## THE PROBLEM
For this task, output exactly the lines of the material below starting at the line with "Instruction: Click the 本地授权 label text" and ending at the line with "Select the Bluetooth icon in sidebar"; pictures are to be excluded.
=== Section Start ===
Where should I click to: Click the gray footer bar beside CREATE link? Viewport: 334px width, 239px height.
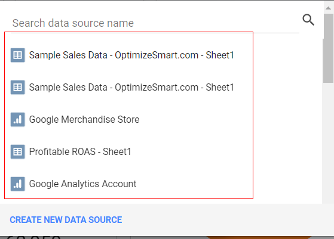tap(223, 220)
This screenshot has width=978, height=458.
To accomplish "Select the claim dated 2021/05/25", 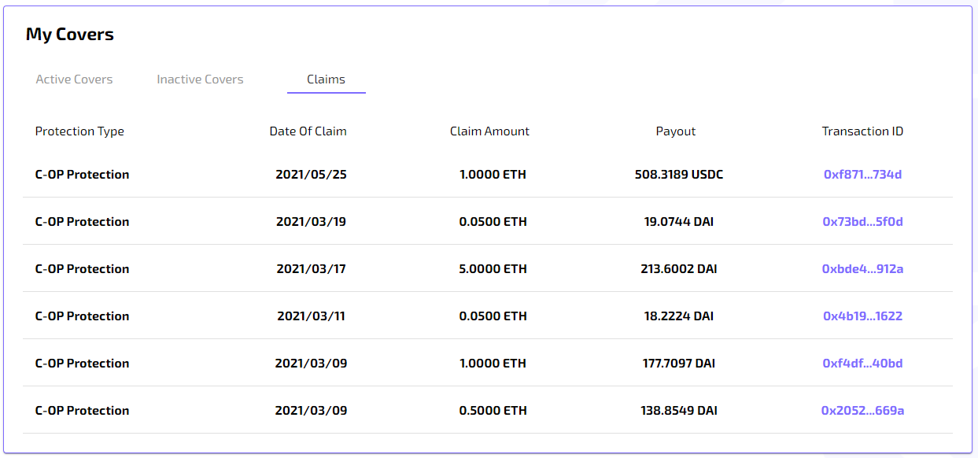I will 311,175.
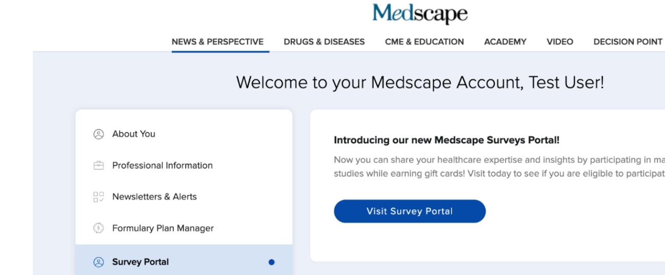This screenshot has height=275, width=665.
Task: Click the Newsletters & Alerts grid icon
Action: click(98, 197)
=== Section End ===
=== Section Start ===
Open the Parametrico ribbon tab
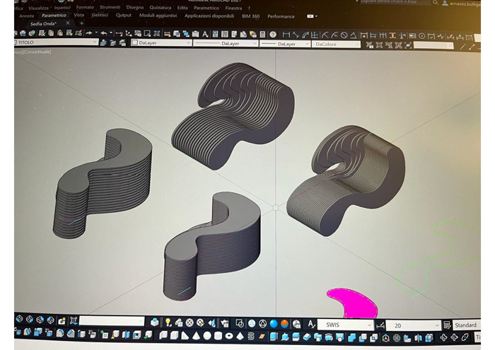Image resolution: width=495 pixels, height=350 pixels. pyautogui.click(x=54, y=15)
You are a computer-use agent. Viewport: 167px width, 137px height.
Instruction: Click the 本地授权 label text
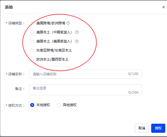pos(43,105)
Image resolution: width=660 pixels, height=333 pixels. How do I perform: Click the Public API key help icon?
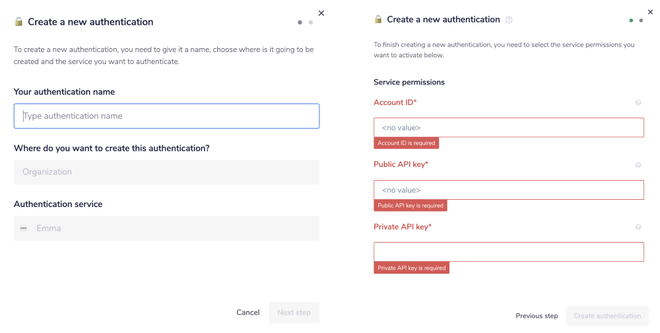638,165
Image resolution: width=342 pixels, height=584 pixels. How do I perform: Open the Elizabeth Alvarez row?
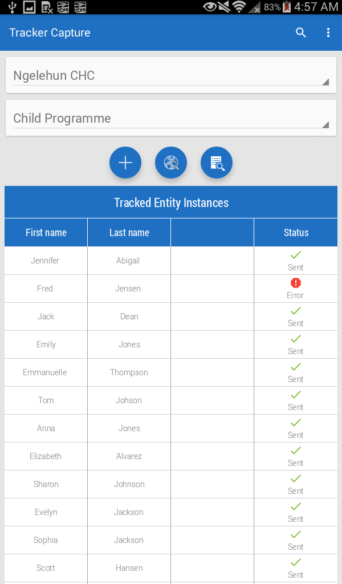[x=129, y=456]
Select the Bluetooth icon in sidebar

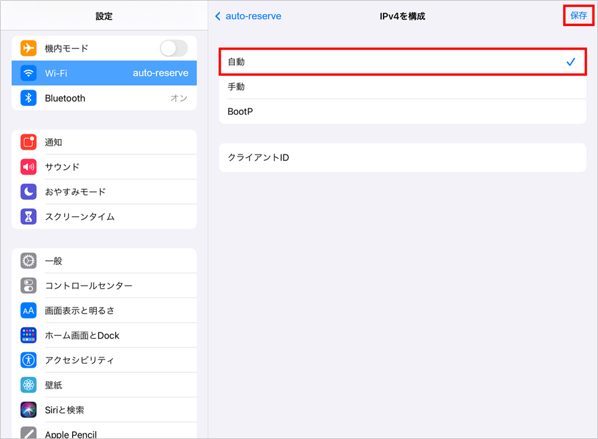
=== Section End ===
## RESPONSE TO THE EXERCISE
Instruction: Click the 本地授权 label text
pos(43,105)
Image resolution: width=660 pixels, height=333 pixels. How do I perform: Click the Public API key help icon?
638,165
Image resolution: width=342 pixels, height=584 pixels. How do I perform: Open the Elizabeth Alvarez row?
[x=129, y=456]
Select the Bluetooth icon in sidebar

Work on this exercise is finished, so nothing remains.